LEGENDARY Wirral-born DJ John Peel never made a secret of the fact that his favourite record was The Undertones’ Teenage Kicks.

But there was only one song that could be played on the day that a train bearing his name was launched – his second favourite song, Does this train stop on Merseyside? by local band Amsterdam.

Yesterday, two days before the fourth anniversary of Peel’s untimely death at the age of 65, his widow Sheila Ravenscroft and daughter Alexandra joined figures from the Merseyside music scene to celebrate his life, and travel on the John Peel train’s first journey into Liverpool.

Amsterdam singer Ian Prowse performed Does this train stop on Merseyside? at a short dedication ceremony held at Liverpool South Parkway, and delighted passengers with an impromptu repeat en route.

Sheila said: “John would be absolutely thrilled to have an engine named after him that’s going to be running around in Liverpool, his very, very favourite city.

“He would be enormously emotional about it, because he was a man who did get emotional about things – not just Liverpool Football Club, but the city as well.

“John really cried through a lot of Does this train stop on Merseyside? because it meant so much to him.”

She added: “John wasn’t a train fanatic, but he enjoyed going on them and he would have loved this.

“He always said that Liverpool was an incredibly special place. It was a place of character and had a mind of its own, and because of this it meant an awful lot to him.”

His daughter Alexandra, 30, said: “Naming a train after my dad is a lovely idea and he would have been really flattered and honoured by it.

“He cried every time we mentioned Liverpool, and as he got older he would get even more emotional.”

Amsterdam singer Ian Prowse recalled listening to John Peel on an old battered radio as a boy, to catch the latest single by The Jam.

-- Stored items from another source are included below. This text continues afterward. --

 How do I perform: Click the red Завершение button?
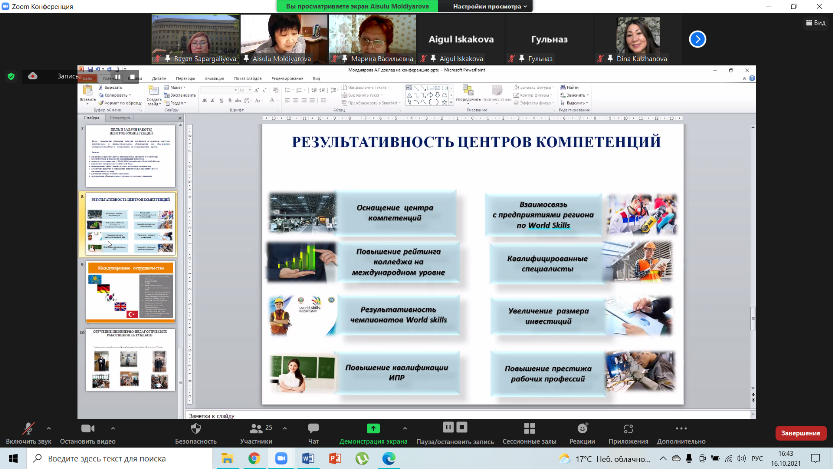800,433
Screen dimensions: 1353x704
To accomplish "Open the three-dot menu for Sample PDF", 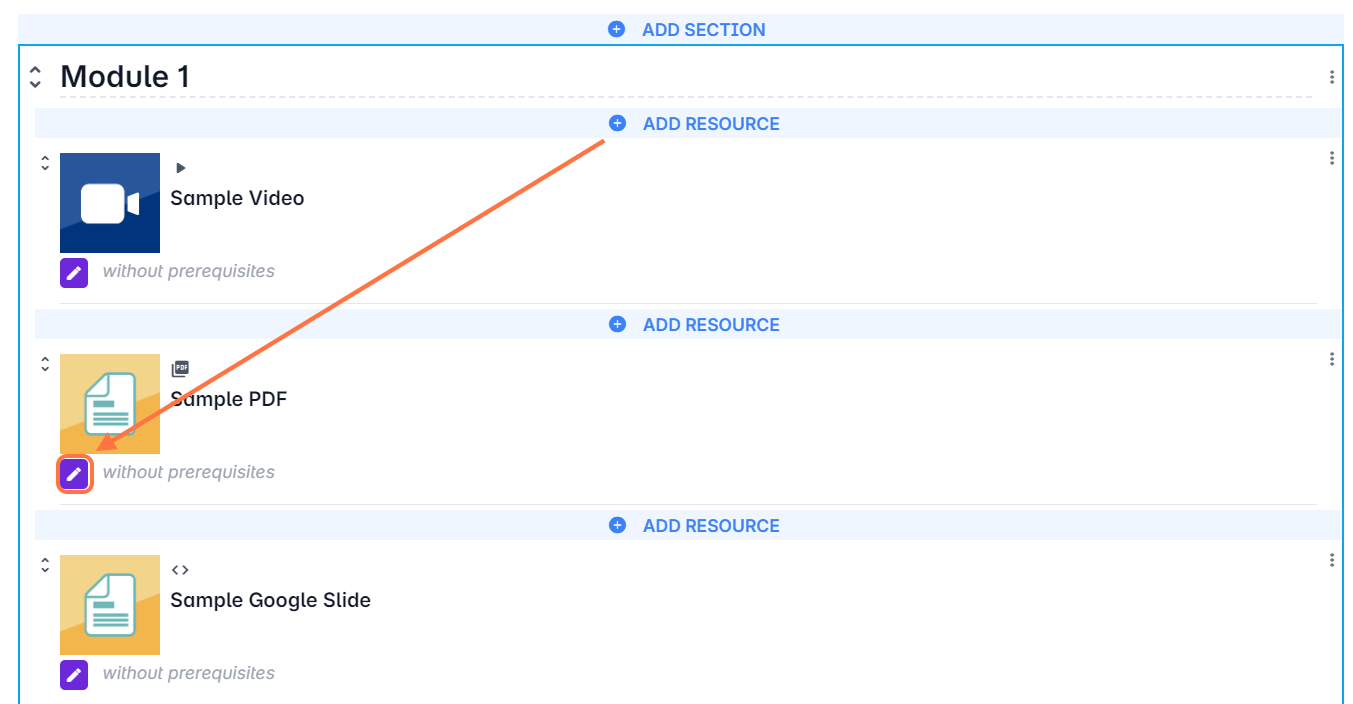I will [1332, 359].
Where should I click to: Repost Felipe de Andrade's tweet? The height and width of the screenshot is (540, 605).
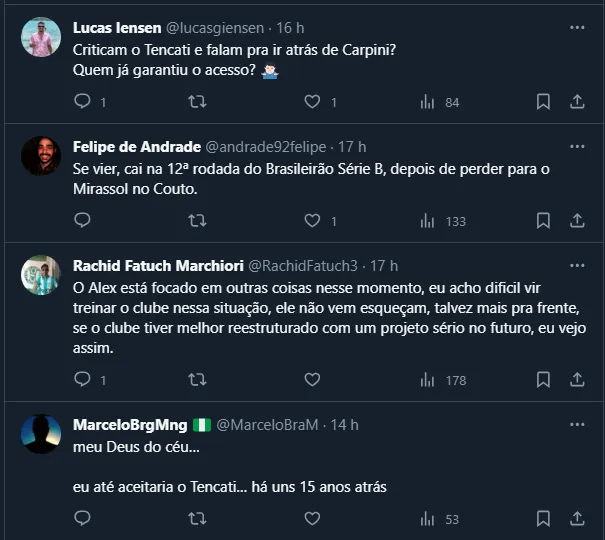pos(198,221)
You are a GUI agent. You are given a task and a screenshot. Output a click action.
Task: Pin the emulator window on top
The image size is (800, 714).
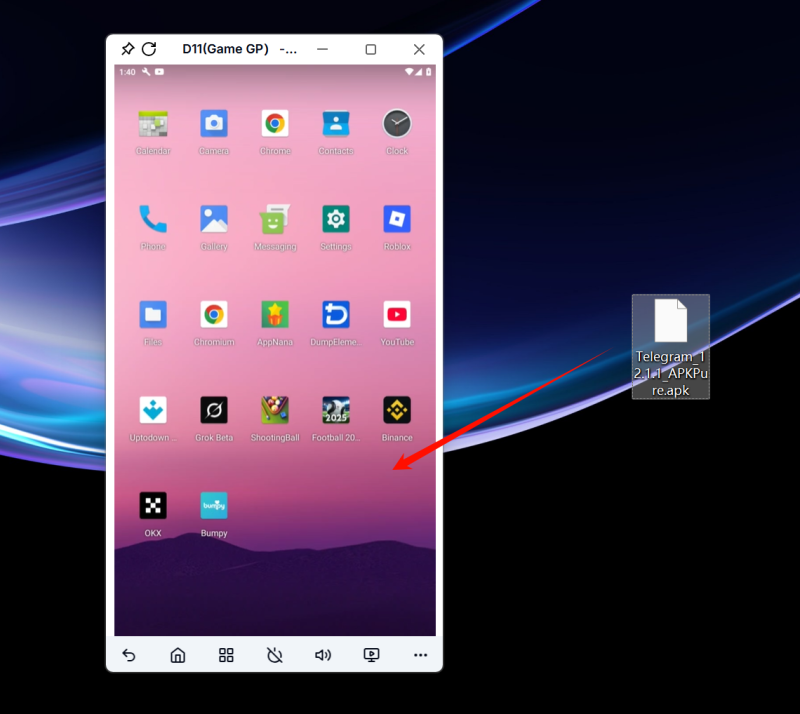(x=127, y=49)
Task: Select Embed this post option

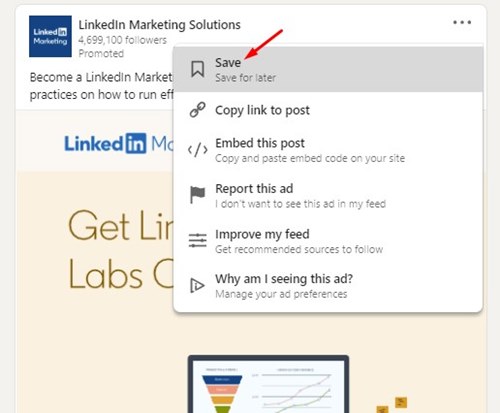Action: tap(328, 150)
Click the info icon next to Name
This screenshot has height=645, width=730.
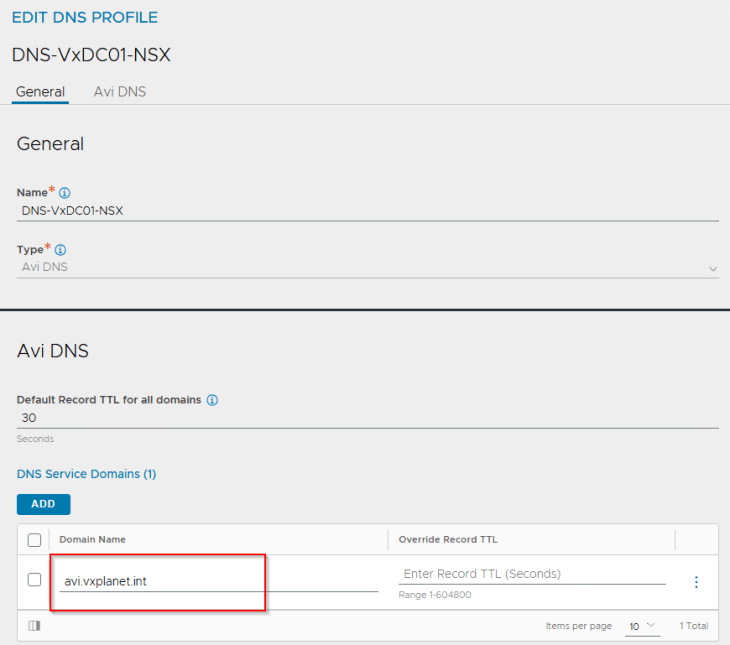[x=65, y=193]
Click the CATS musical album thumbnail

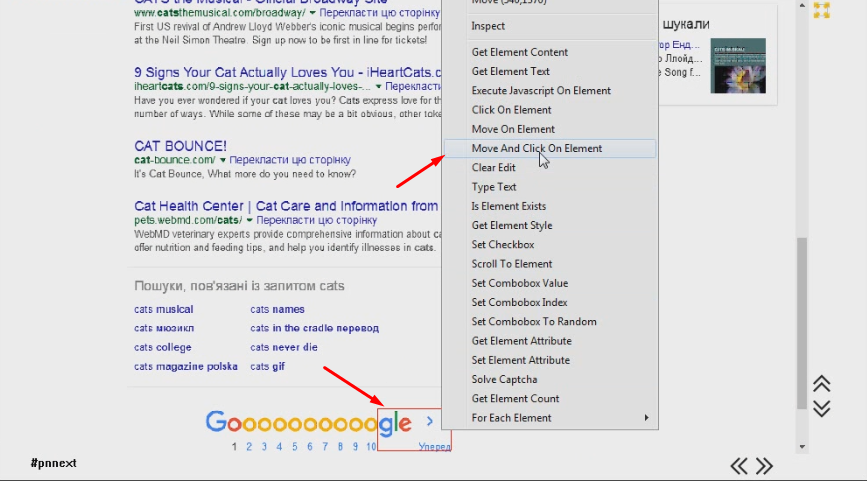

He said: “Listening to that music changed my life and made me want to become a musician. To have him championing one of my songs years later means the world to me.”

Among those present was OMD singer and co-founder Andy McCluskey, who said: “He was the only one who played our very first single on Factory records, so I rest my case for how influential he was.

“This is my way of recognising what he did for my career.”

The train was named by passenger transport authority Merseytravel, whose chair Cllr Mark Dowd said: “He was the kind of guy who everybody would have liked to have had a pint with.”

The train was launched on the same day that a new collection of John’s writings, The Olivetti Chronicles, went on sale.